In addition to MSC in the Wharton's jelly of the cord, the perivascular area of the cord veins contains MSC which have been termed human umbilical cord perivascular cells (HUCPVC) [23, 24]. They distinguish themselves from Wharton's jelly-derived MSC by the expression of MHC class I antigens (75%) and are negative for the pluripotency gene Oct-4. On the other hand, they express CD146, a marker that is also found on BM-MSC and dental pulp-MSC (DP-MSC) but not on UC-MSC, and appears to be a useful marker for cells that can initiate neo-vascularization and vascular repair. Although largely hypothetical at this point, it is suggested that all tissues have MSC reservoirs localized in the perivascular niche. Baksh et al. [11] found that HUCPVC generate more adipogenic cells than BM-MSC and that osteogenic differentiation proceeds more rapidly. It needs to be confirmed though if this single observation will make HUCPVC a preferred source for orthopedic and tissue engineering indications. On the other hand, HUCPVC do not differentiate into neuronal cells.

Bone Marrow Mesenchymal Stem Cells and Dental Pulp Mesenchymal Stem Cells

With respect to preclinical development and clinical applications, BM-MSC are furthest along, and some of the ongoing clinical trials are discussed below. Obtaining them involves a bone marrow biopsy which can be a painful and inconvenient procedure. Further, BM-MSC tend to lose their proliferative capacity with age, and there seems to be a significant decline in their ability to differentiate after age 20. The group in Heidelberg [5] compared in a gene array the differential expression of genes among various MSC sources (BM, CB, AT) and compared them with HS68 fibroblasts. Twenty-five genes were overlapping and upregulated and included fibronectin, ECM2, glypican-4, ID1, NF1B, HOXA5, and HOXB6, all involved in extracellular matrix, morphogenesis, and development. It is unclear at this point as to whether these differences at the genetic level have any significance with respect to their function as adult stem cells for regenerative medicine. However, they clearly support the notion that MSC may have identical morphology or surface receptor expression, but that significant differences exist at the gene level.

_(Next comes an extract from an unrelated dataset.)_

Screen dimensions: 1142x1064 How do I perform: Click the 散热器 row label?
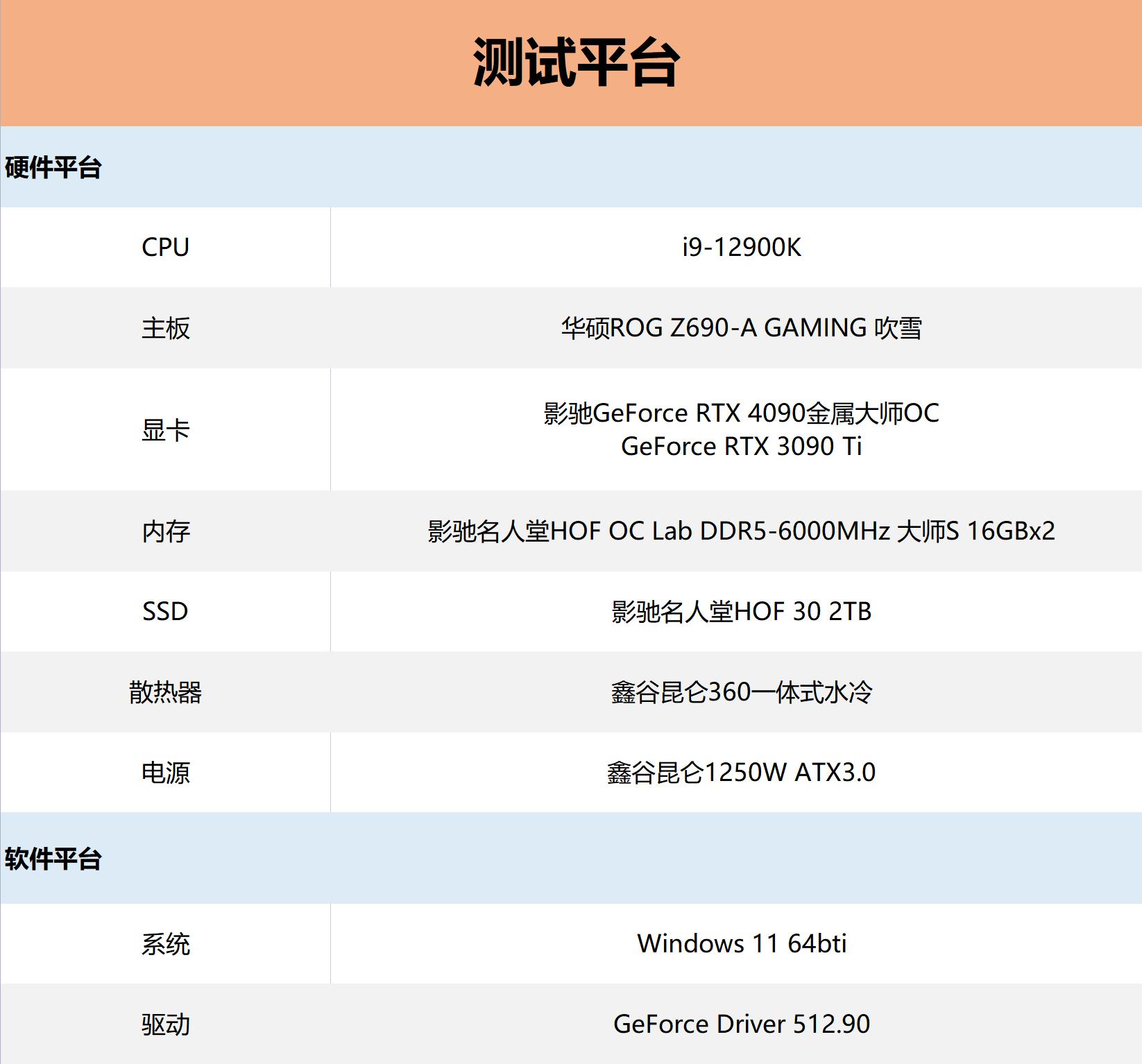click(x=165, y=692)
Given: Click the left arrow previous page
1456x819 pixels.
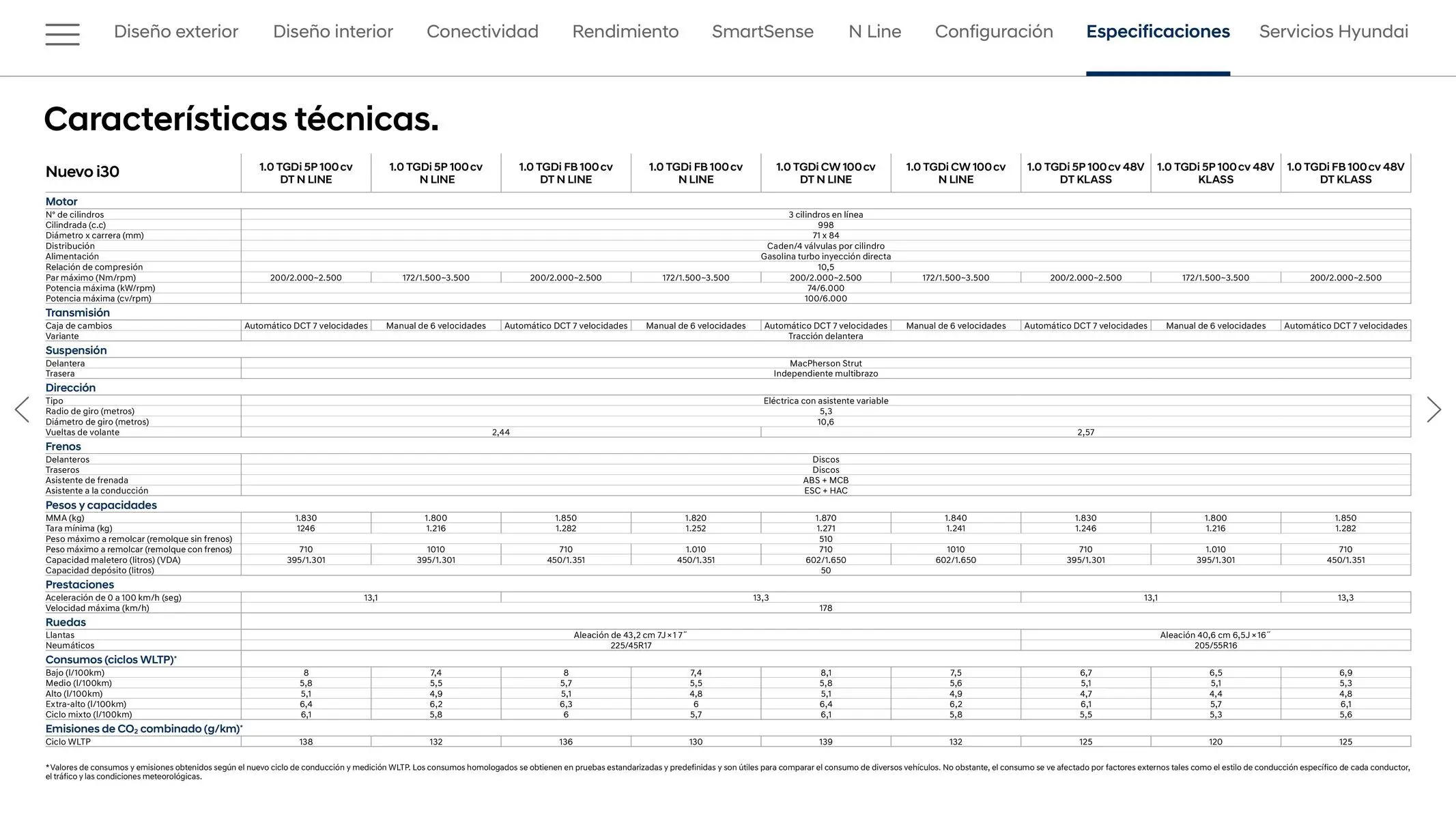Looking at the screenshot, I should tap(22, 410).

During the formation of teeth, cells from the epithelial and dental papilla interact and support the differentiation of DP-MSC into odontoblasts which can form primary dentin DP-MSC. First studies indicate that DP-MSC have a preponderance for differentiation into bone and neurons [25, 26]. DP-MSC originate from neural crest cells and mesenchymal cells during development. Neural crest cells share the same origin as progenitor cells that form the neural tissue and have the potential to differentiate into neural cell lineages. DP-MSC have been induced to express neural markers such as nestin, and are actively being investigated in preclinical models to treat Parkinson's disease as well as related neurodegenerative diseases and spinal cord injuries. In addition, they appear to replace dead neural cells and support degenerating neural cells which may have therapeutic implications for Alzheimer's disease and stroke.

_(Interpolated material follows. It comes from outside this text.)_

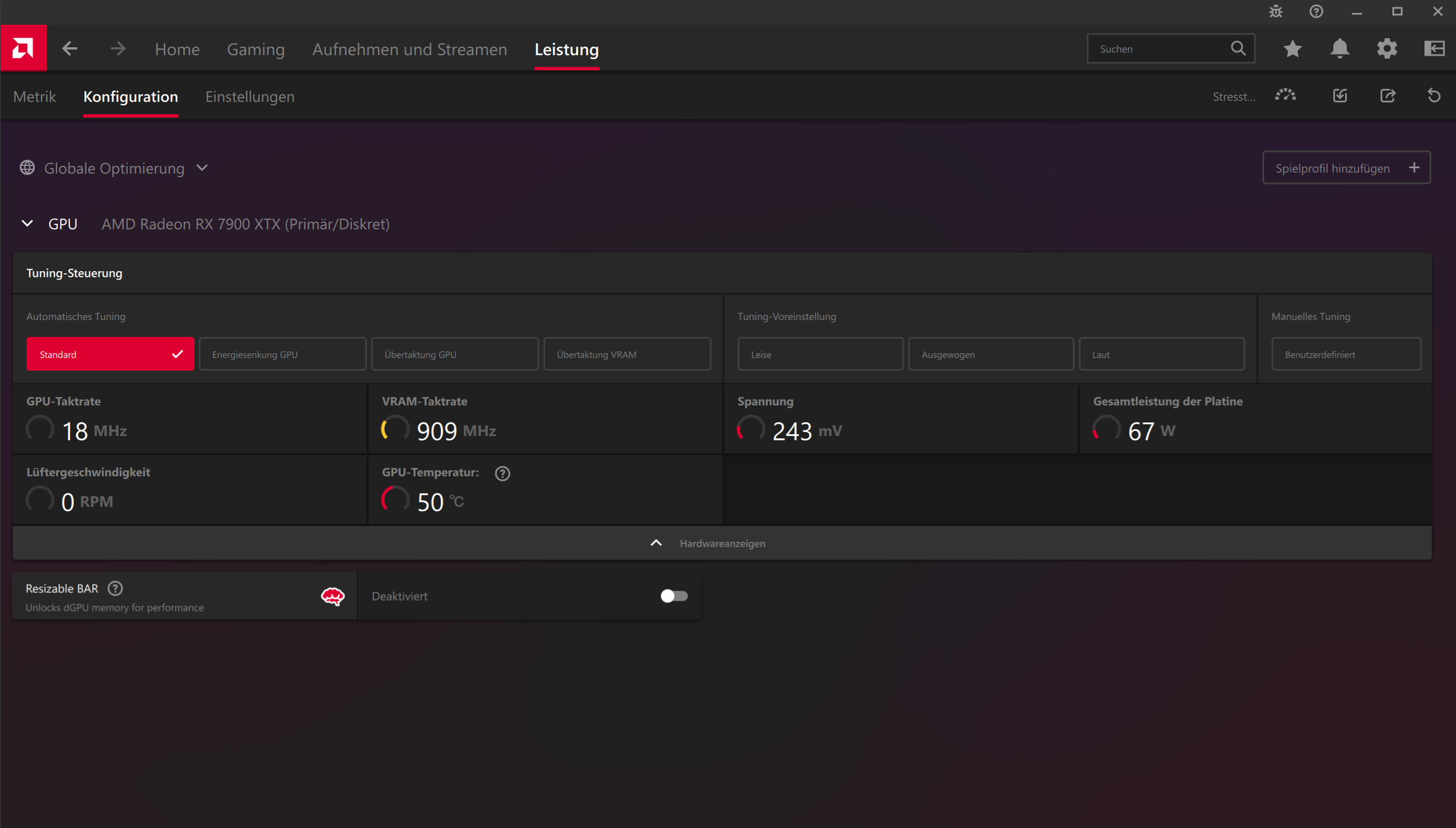Click Spielprofil hinzufügen button

pyautogui.click(x=1346, y=168)
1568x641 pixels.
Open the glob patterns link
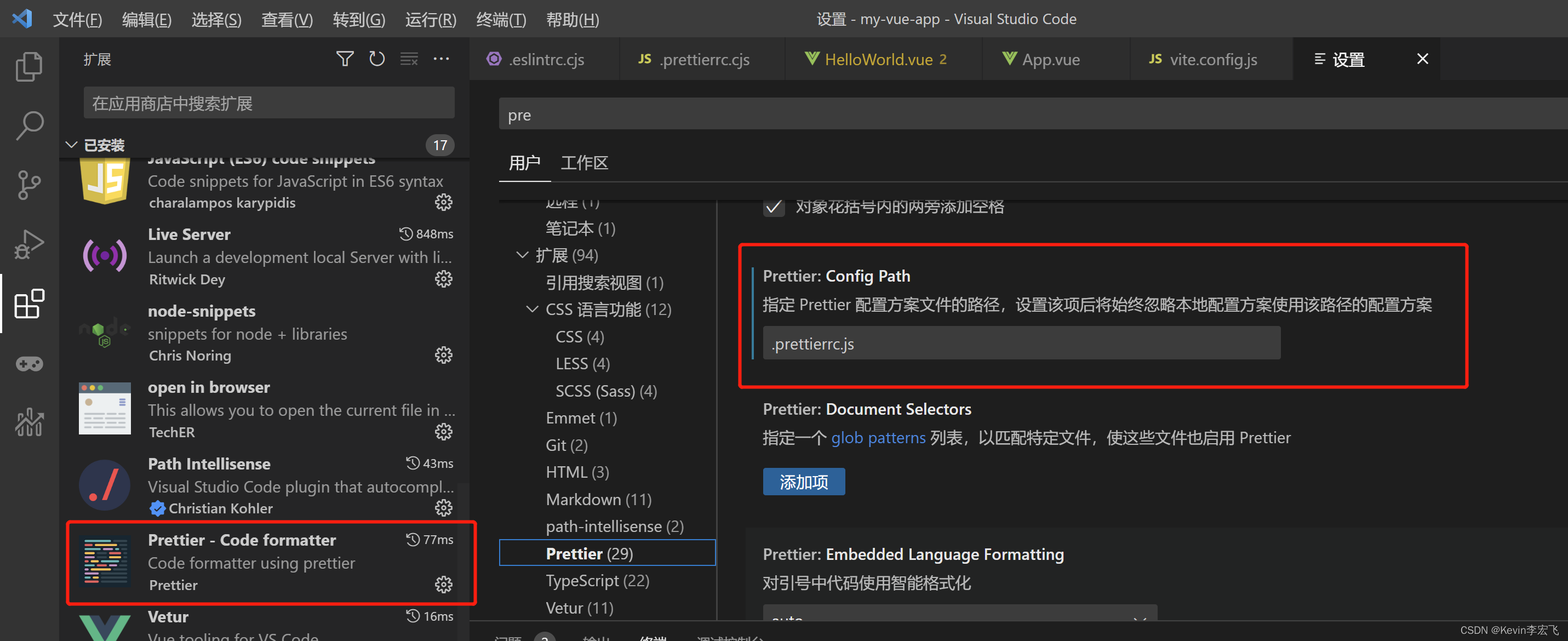878,438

Adipose Tissue Mesenchymal Stem Cells

Fat tissue (obtained from lipoaspirates) contains a heterogeneous stromal cell population that can be separated by collagenase treatment. They are positive for expression of CD49d and negative for CD106 and STO-1 all of which are expressed on BM-MSC [27]. Conversely, AD-MSC do not express BMP-2 and dlx5 which are regulators of osteogenic genes. AD-MSC are more sensitive to osteogenic induction by 1,25-dihydroxyvitamin D3, whereas BM-MSC show a better response after treatment with dexamethasone. The relevance of these observation still needs to be defined. However, it is remarkable that AD-MSC do not differentiate well into chondrocytes. Their immunosuppressive ability seems to be similar to BM-MSC [28].

Miscellaneous Sources

MSC reside essentially in all post-natal organs and tissues, and can be recruited in case of tissue injury. Their primary location may be in the perivascular area of small vessels from which they can migrate into the circulation when needed. It may therefore not be surprising that multipotential stem cells with characteristics of MSC can be found in menstrual blood, that have been given the name ‘endometrial regenerative cells’ [29]. The research on these cells is early, and their differentiation and particularly trans-differentiation potential still needs to be mapped. When these cells were administered to animals which had a myocardial infarct induced, functional improvement was observed [29]. One concern however that needs to be addressed for menstrual blood cells, refers to an observation that comes from BM-MSC suggesting that MSC from individuals after a certain age have shorter telomeres and are less suitable for tissue generation [11].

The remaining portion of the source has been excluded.